## Understand the relationship between degree and turning points

In addition to the end behavior, recall that we can analyze a polynomial function’s local behavior. It may have a turning point where the graph changes from increasing to decreasing (rising to falling) or decreasing to increasing (falling to rising). Look at the graph of the polynomial function $f\left(x\right)={x}^{4}-{x}^{3}-4{x}^{2}+4x$ in Figure 11. The graph has three turning points. Figure 11

This function f is a 4th degree polynomial function and has 3 turning points. The maximum number of turning points of a polynomial function is always one less than the degree of the function.
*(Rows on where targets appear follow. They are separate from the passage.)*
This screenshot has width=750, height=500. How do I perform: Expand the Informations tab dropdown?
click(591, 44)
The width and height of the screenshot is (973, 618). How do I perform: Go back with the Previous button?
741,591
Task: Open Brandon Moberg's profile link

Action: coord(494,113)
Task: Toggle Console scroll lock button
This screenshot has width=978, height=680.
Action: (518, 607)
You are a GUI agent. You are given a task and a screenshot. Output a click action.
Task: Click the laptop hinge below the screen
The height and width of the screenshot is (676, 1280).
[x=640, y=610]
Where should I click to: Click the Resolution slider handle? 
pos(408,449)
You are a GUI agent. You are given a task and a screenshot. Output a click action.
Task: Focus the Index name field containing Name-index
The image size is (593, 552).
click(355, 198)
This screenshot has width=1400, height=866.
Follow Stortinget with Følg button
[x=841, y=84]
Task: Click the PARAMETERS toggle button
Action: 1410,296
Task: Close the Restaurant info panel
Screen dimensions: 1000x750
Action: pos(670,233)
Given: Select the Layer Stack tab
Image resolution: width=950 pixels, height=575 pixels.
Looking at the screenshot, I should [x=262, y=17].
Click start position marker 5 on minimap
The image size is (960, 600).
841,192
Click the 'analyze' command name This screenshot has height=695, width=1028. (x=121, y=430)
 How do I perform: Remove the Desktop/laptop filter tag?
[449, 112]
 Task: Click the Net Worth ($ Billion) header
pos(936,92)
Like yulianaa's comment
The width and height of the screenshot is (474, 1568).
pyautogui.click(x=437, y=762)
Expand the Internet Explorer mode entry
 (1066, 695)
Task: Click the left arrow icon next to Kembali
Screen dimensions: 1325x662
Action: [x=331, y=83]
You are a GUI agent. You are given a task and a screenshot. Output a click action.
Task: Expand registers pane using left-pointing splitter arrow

### A General Note: Interpreting Turning Points

A turning point is a point of the graph where the graph changes from increasing to decreasing (rising to falling) or decreasing to increasing (falling to rising).

A polynomial of degree n will have at most n – 1 turning points.

### Example 7: Finding the Maximum Number of Turning Points Using the Degree of a Polynomial Function

Find the maximum number of turning points of each polynomial function.

1. $f\left(x\right)=-{x}^{3}+4{x}^{5}-3{x}^{2}++1$
2. $f\left(x\right)=-{\left(x - 1\right)}^{2}\left(1+2{x}^{2}\right)$

### Solution

1. $f\left(x\right)=-x{}^{3}+4{x}^{5}-3{x}^{2}++1$

First, rewrite the polynomial function in descending order: $f\left(x\right)=4{x}^{5}-{x}^{3}-3{x}^{2}++1$

Identify the degree of the polynomial function. This polynomial function is of degree 5.

The maximum number of turning points is 5 – 1 = 4.

2. $f\left(x\right)=-{\left(x - 1\right)}^{2}\left(1+2{x}^{2}\right)$ Figure 12

First, identify the leading term of the polynomial function if the function were expanded.

Then, identify the degree of the polynomial function. This polynomial function is of degree 4.

The maximum number of turning points is 4 – 1 = 3.